霊として戻ってくる夫の優介役は浅野忠信。霊だけど実体はあるので触れることもできるし会話も普通に成り立ちます。というか一人勝手に死んだくせに妻に対するデリカシーのなさが酷いです。妻の瑞希役は深津絵里。健気でとても可愛いらしくてそれだけにちょっと不憫でさえあるので、こら忠信!って思いますね。夫に連れられて様々な土地を巡りますがすぐに馴染む順応性の高さも面白い。主演の二人以外は誰が出てるか知らずに観ましたが意外な人も出てたりして、それが上手い具合にハマってます。特に蒼井優は怖いぞ(ミスリード)。

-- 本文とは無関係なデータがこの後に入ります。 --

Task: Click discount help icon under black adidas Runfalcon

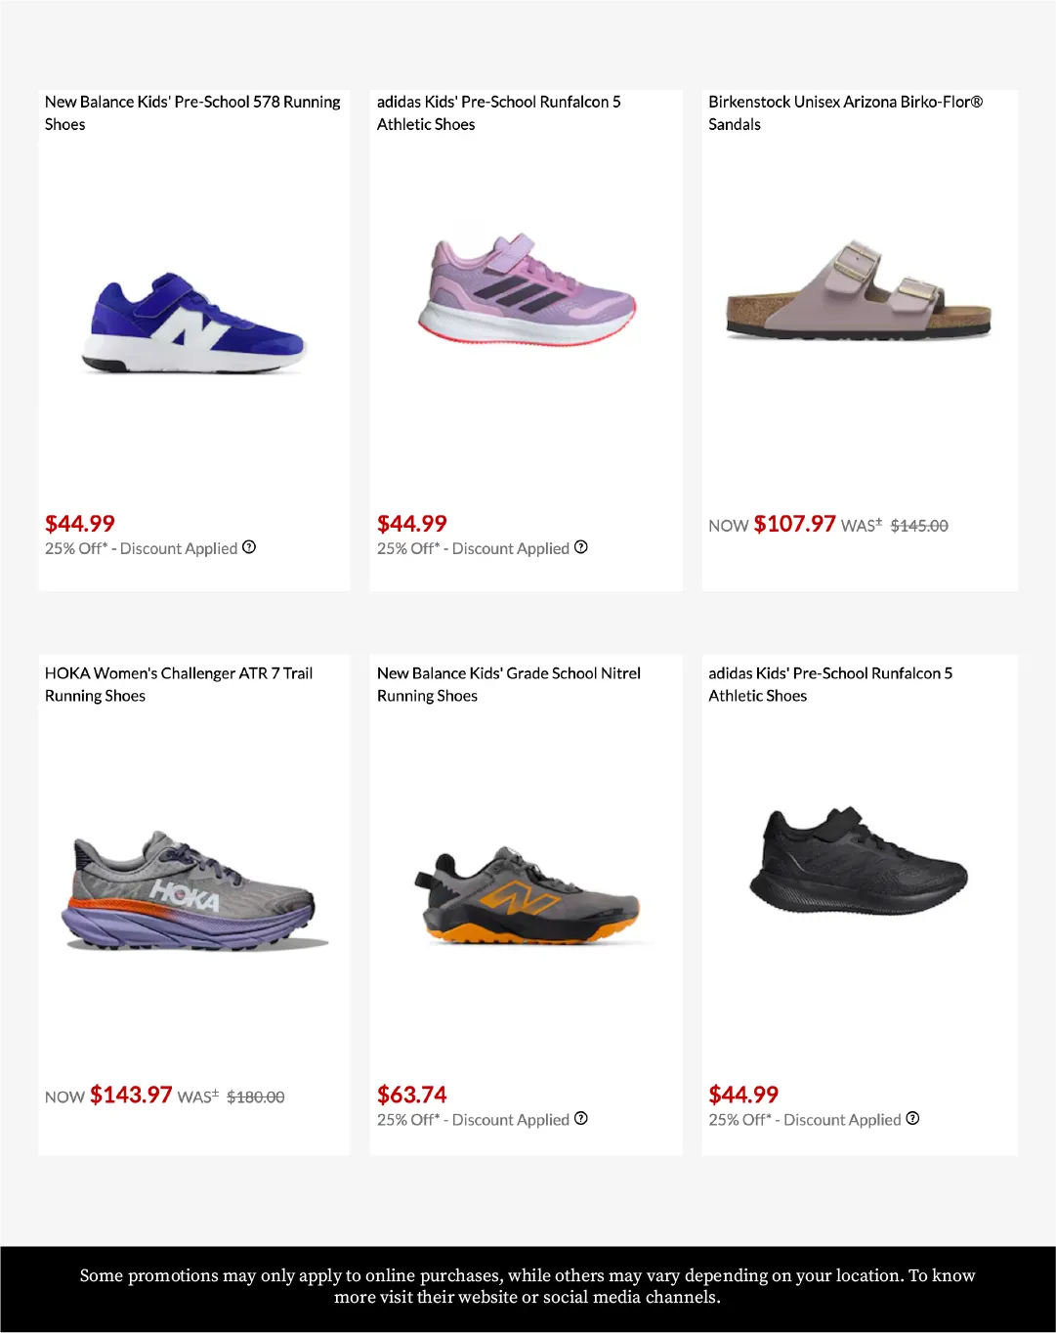Action: [912, 1118]
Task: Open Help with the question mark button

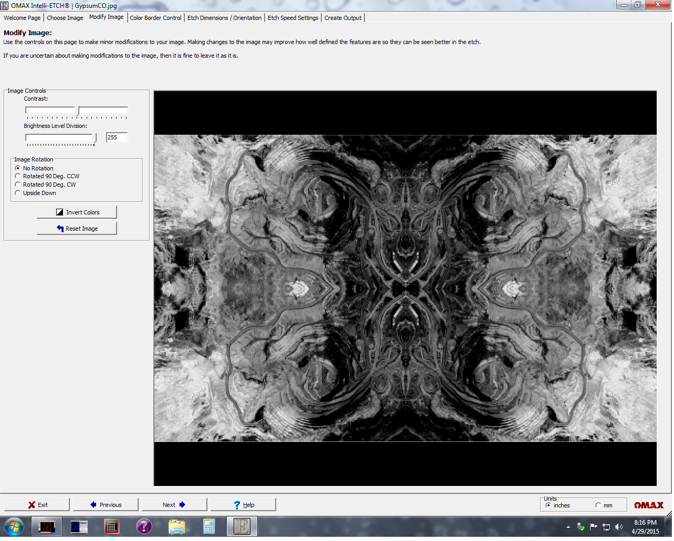Action: [243, 505]
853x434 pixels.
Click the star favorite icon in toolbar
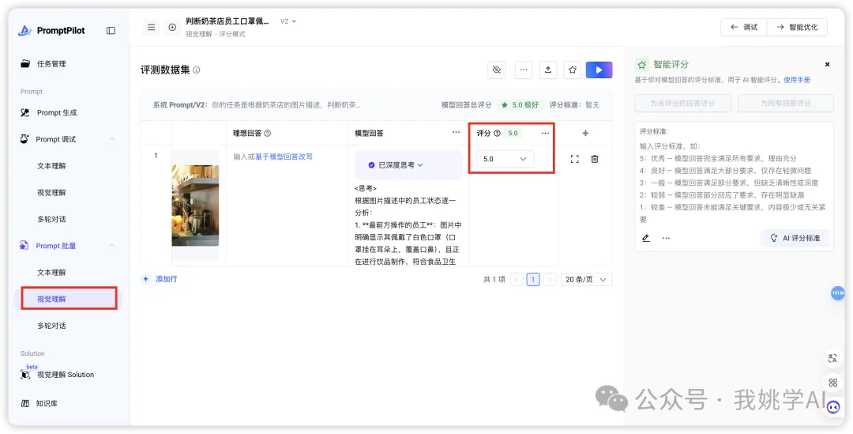tap(573, 70)
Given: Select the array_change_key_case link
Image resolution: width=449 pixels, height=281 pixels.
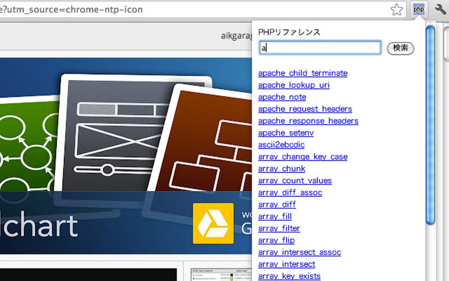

生死の狭間というものを柱を挟んだ空間で表し、曖昧だけど決定的に異なるのだという見せ方も印象深いです。こうなるのか?と思ったらそうならない意外性や、随分とドラマティックに盛り上げる音楽の使い方もあって面白い。常に付きまとう緊張感がありながら、でも「切なくも暖かい」の宣伝も嘘じゃない、少し歪んだラブストーリーにもなっている。良いです。

↓以下、ネタバレ含む。








死んだ夫が実体を持って帰って来て妻を旅へと誘う。でも普通の人のように過ごして思い出を作りながら最後に消えていく、とはならないのが黒沢清。優介の登場からして不意に現れた不気味さが漂います。部屋の奥が漆黒の闇に変わり、その闇に溶けるように姿を消し、かと思うとまた現れる。生者のように振る舞いながらも、玄関から入ってきたなら脱いでいるはずの靴を履いていることが空間に囚われてない存在であることを示し、部屋のど真ん中にある太い柱が、これは中華料理屋などにも出てきますが、この世とあの世を隔てる境界として機能しています。と同時に夫婦間の壁としての意味もあるんですね。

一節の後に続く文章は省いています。